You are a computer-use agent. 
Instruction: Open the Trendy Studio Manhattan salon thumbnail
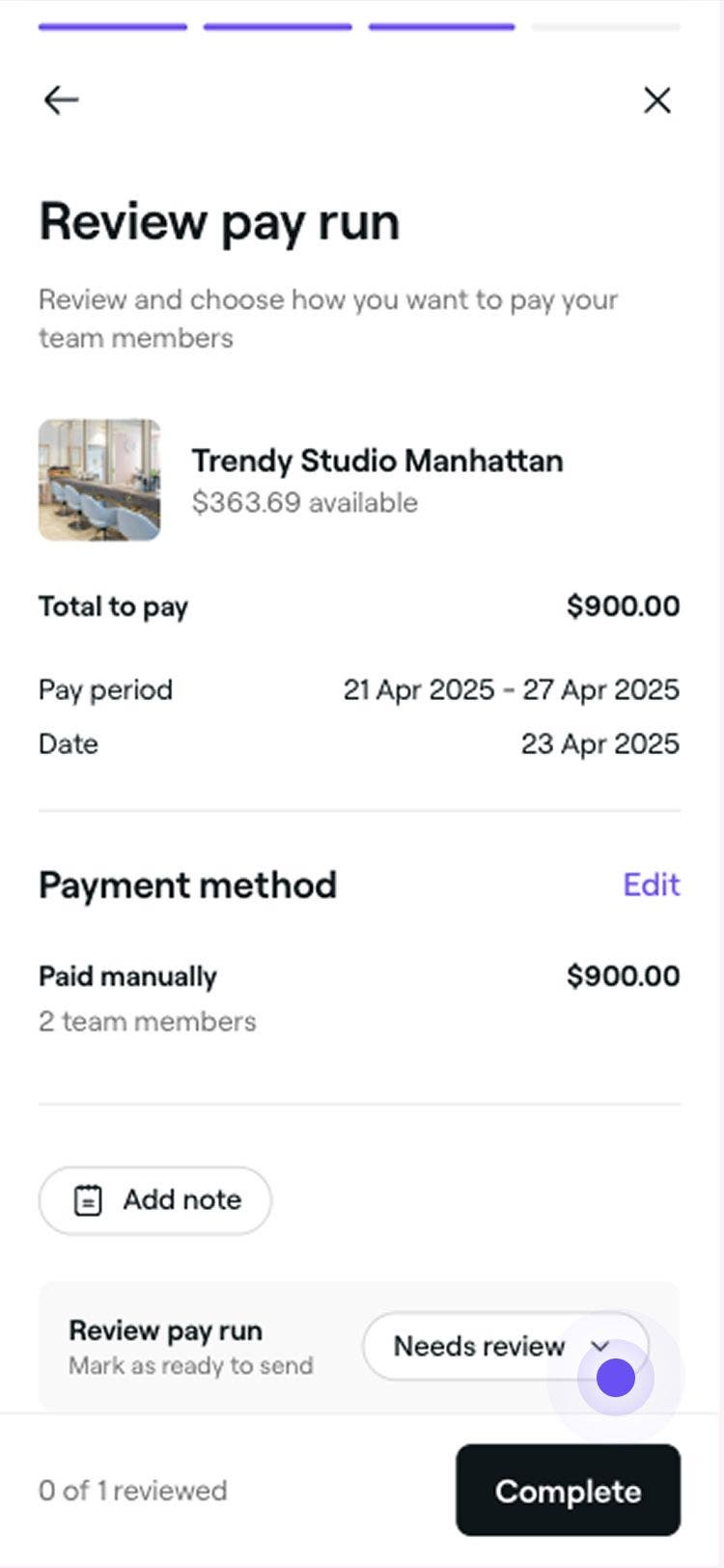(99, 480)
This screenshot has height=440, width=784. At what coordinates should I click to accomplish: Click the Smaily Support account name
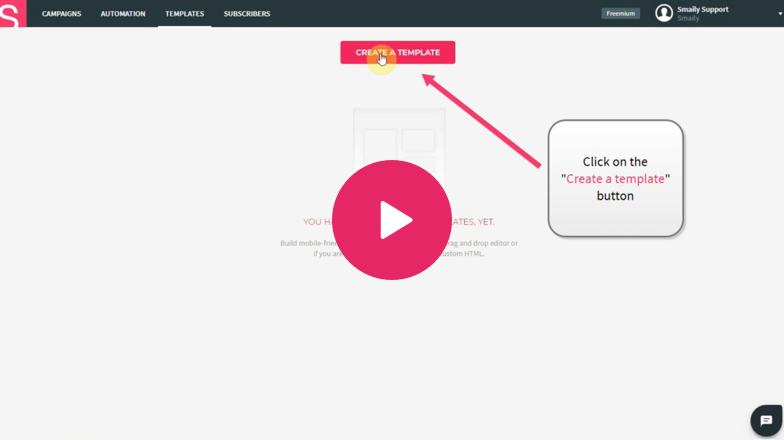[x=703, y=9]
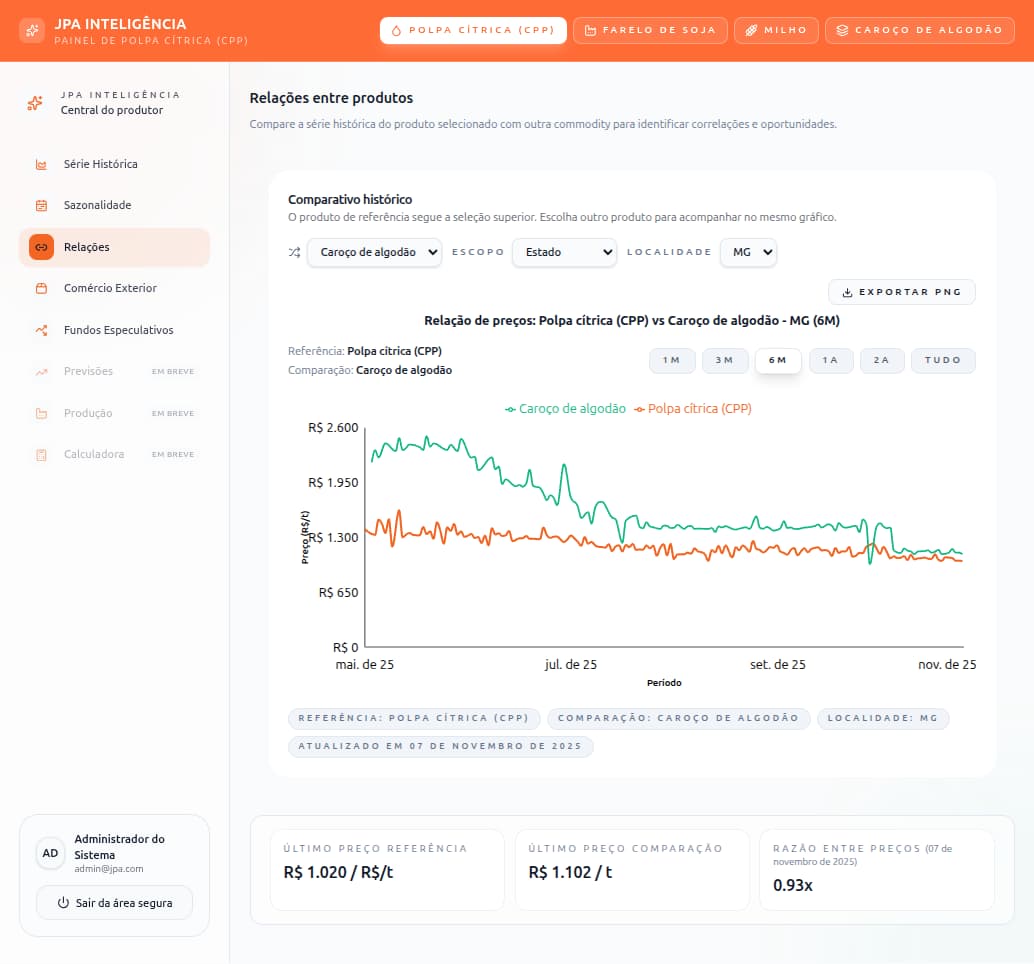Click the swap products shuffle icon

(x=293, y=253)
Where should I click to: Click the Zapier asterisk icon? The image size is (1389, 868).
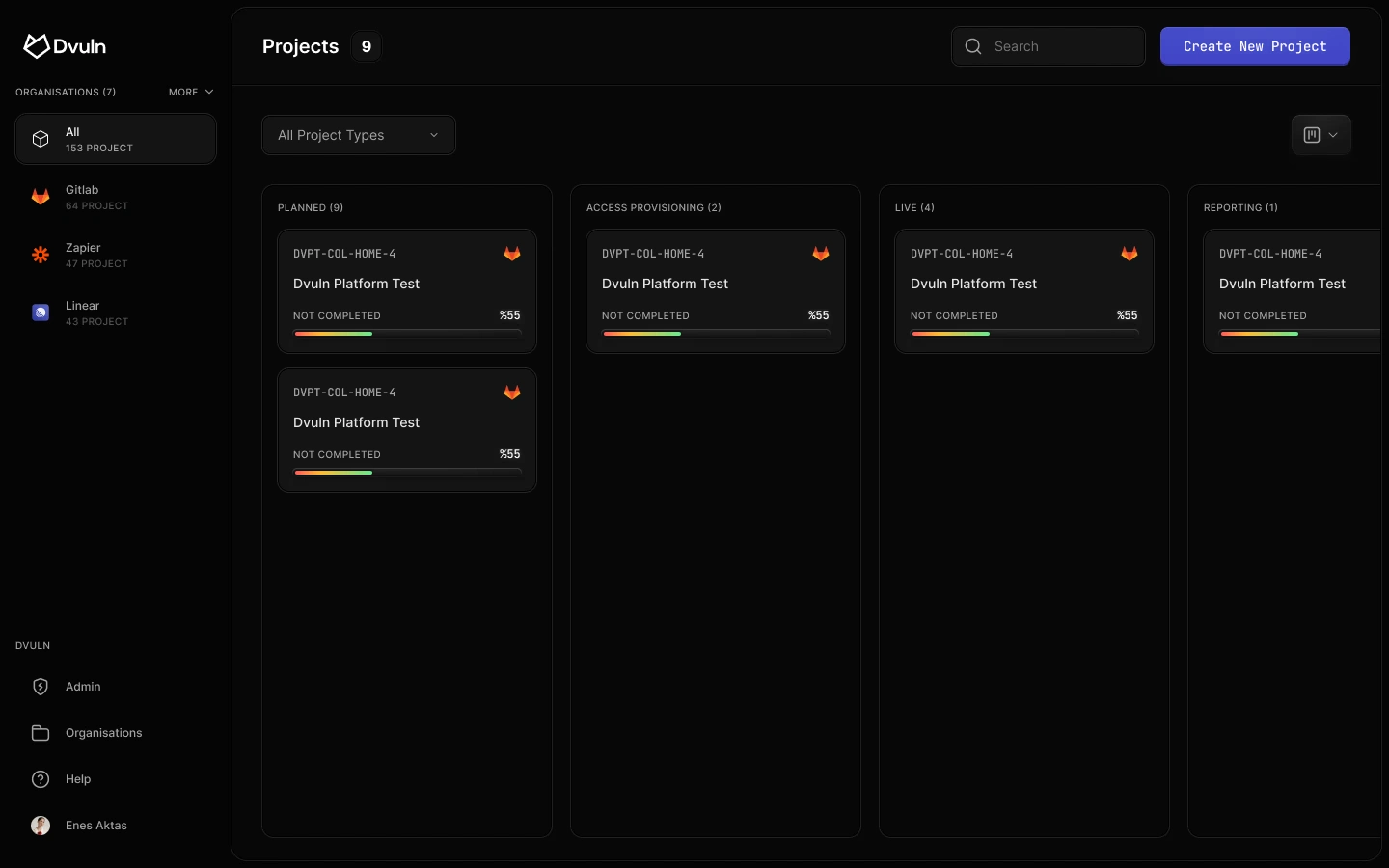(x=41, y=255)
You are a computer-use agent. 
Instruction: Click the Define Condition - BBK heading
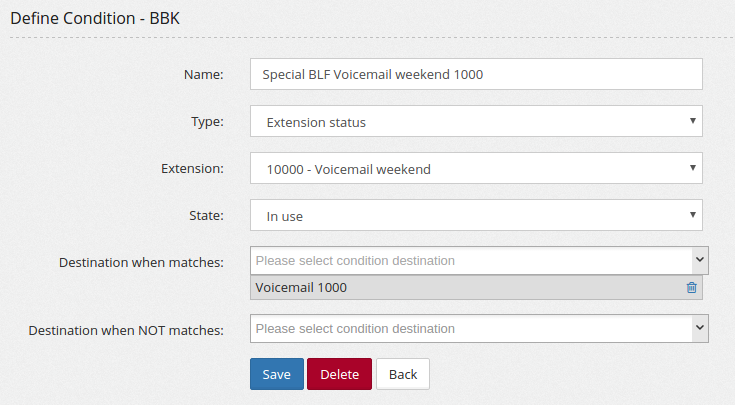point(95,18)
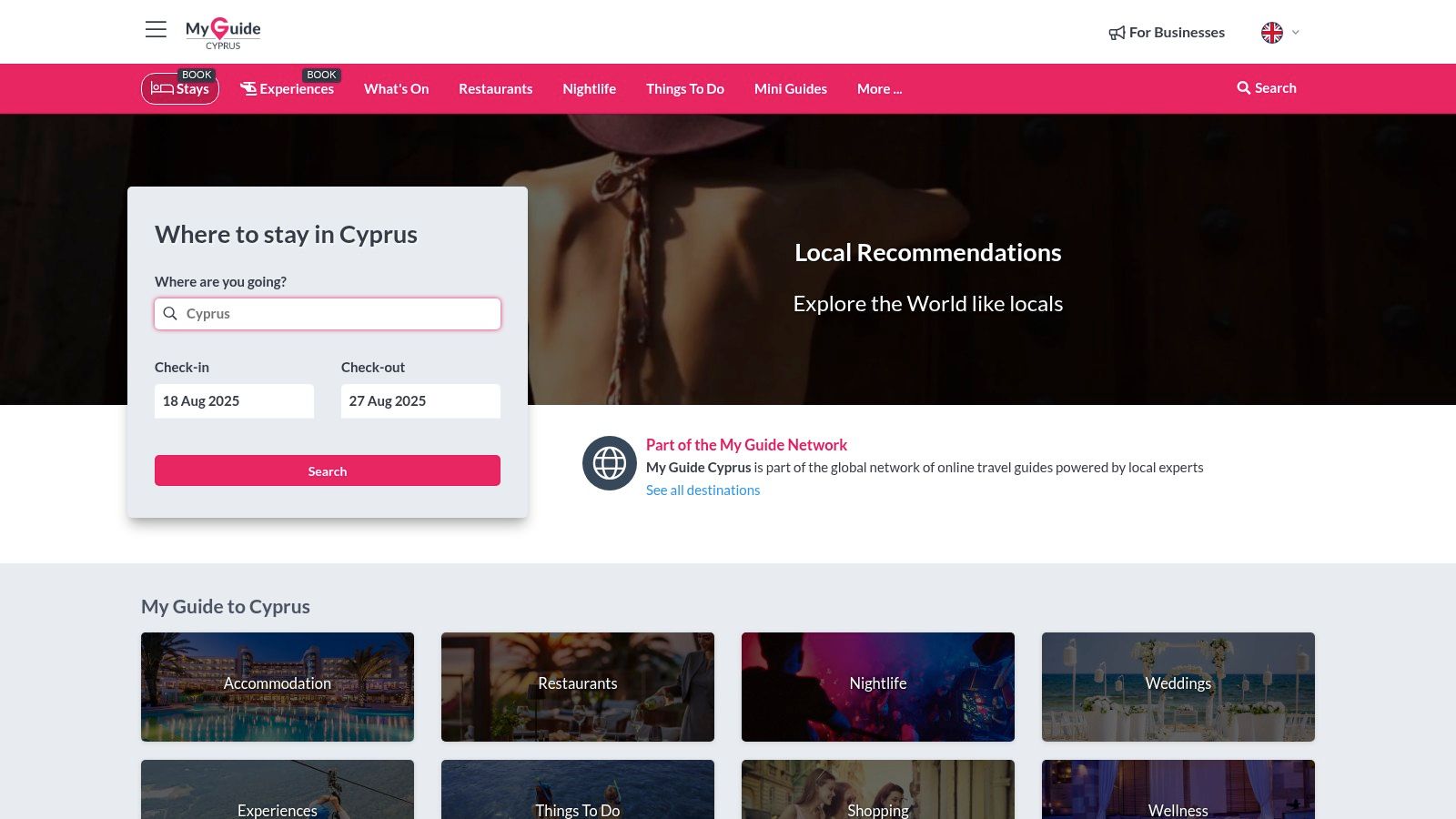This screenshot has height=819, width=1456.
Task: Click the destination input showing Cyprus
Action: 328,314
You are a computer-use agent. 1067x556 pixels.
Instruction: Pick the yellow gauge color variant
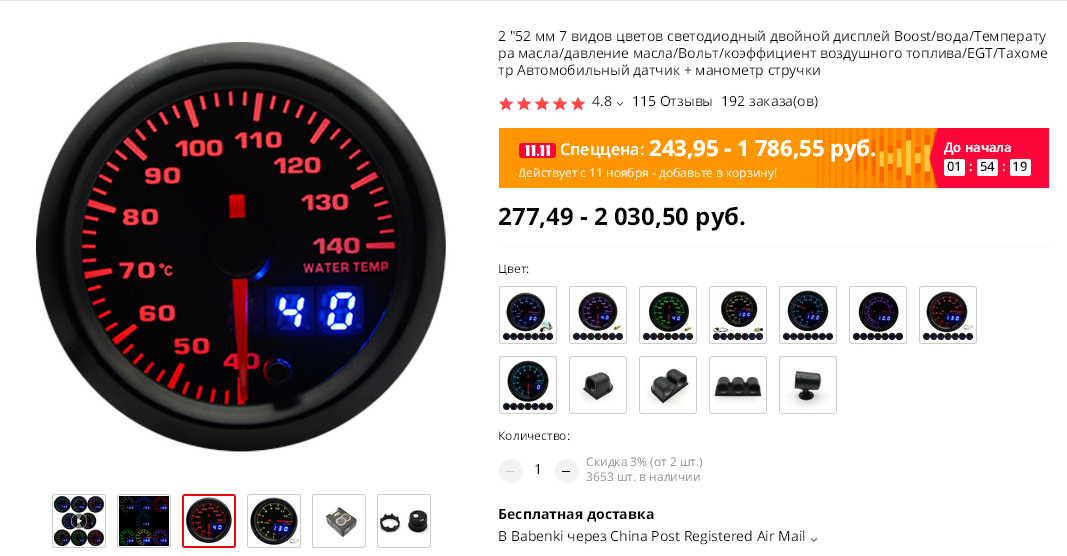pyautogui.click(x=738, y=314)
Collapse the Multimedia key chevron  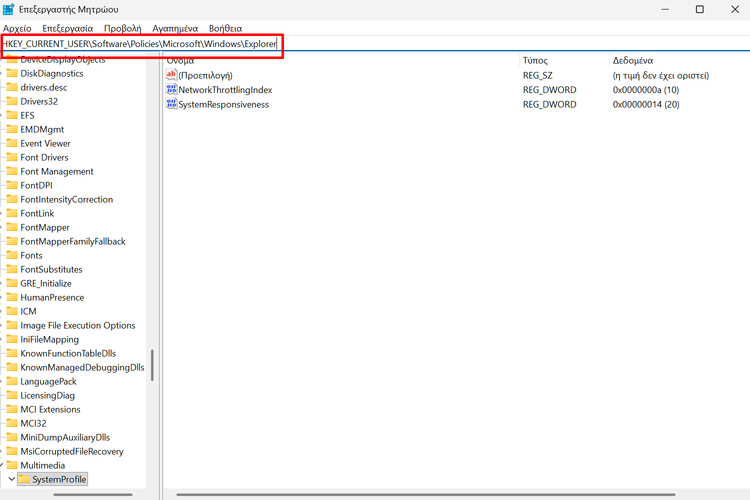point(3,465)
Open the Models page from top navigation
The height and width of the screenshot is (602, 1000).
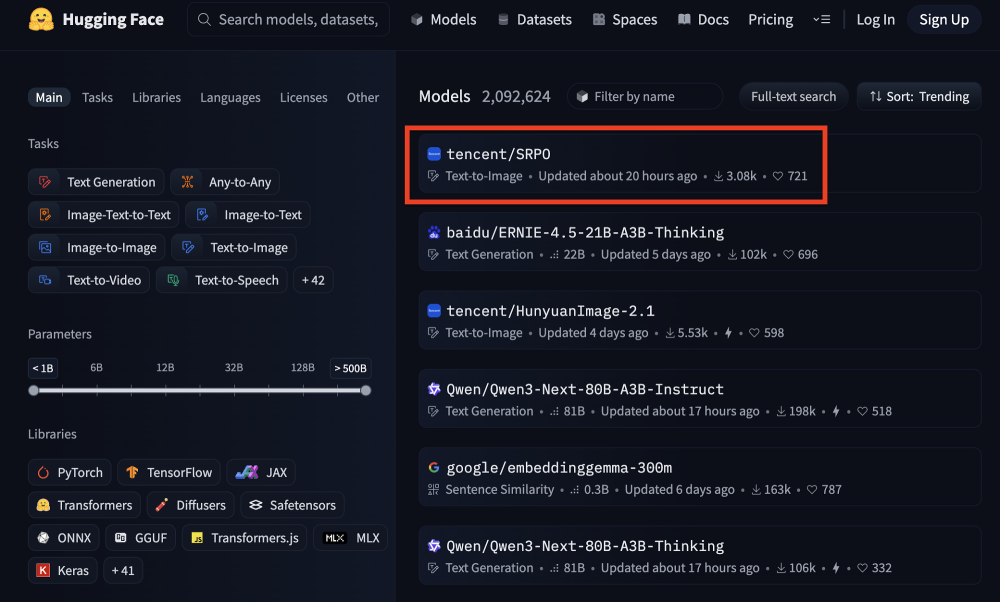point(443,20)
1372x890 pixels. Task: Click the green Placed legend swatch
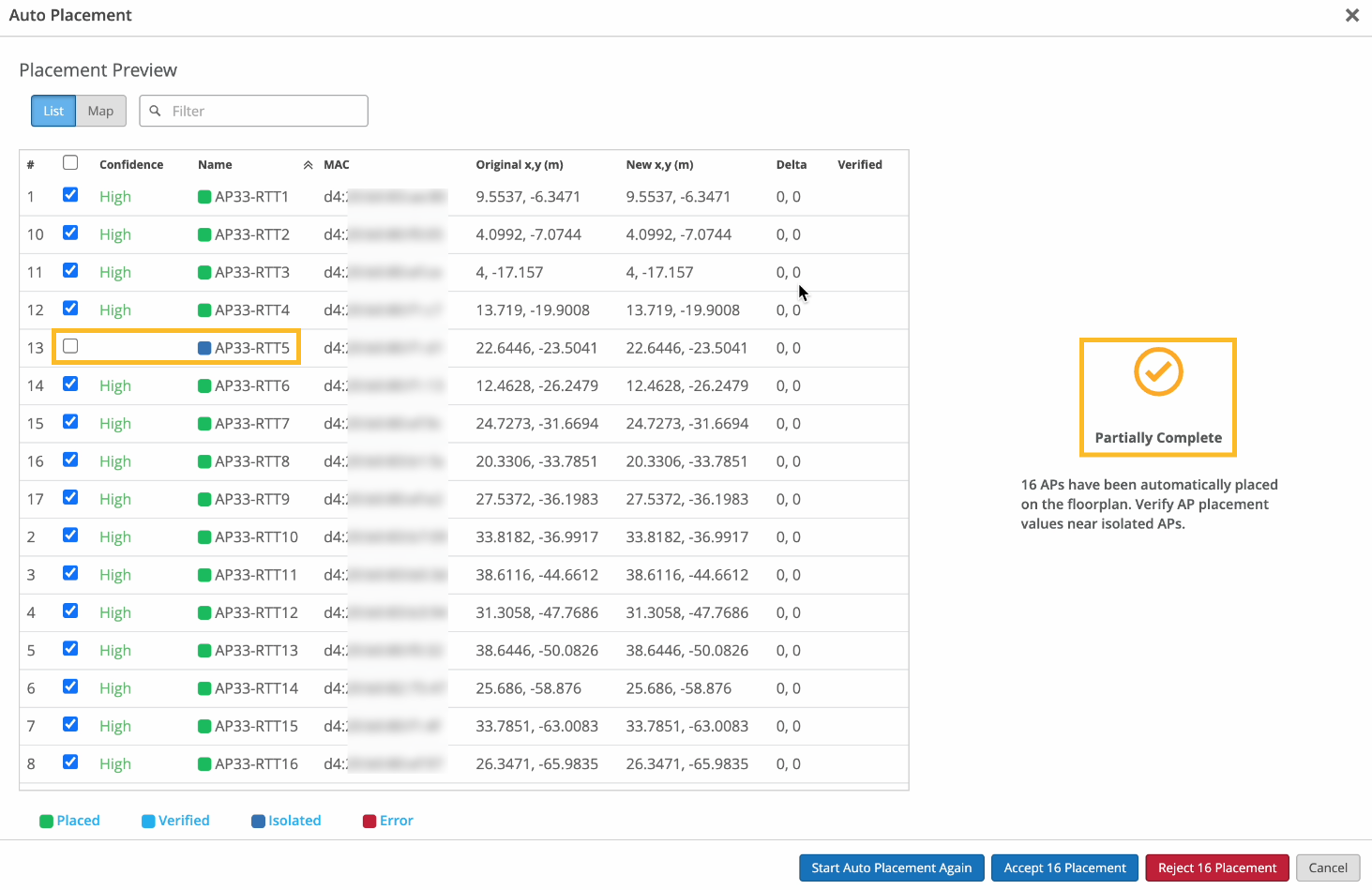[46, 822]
┄┄┄┄┄┄┄┄┄┄
* What is needed *
Nothing but the lines from the one with "1372x890 pixels. Task: Click" through the last line of the material above should appear in the answer, each copied exactly, with no pictures.

* Response to this task *
1372x890 pixels. Task: Click the green Placed legend swatch
[46, 822]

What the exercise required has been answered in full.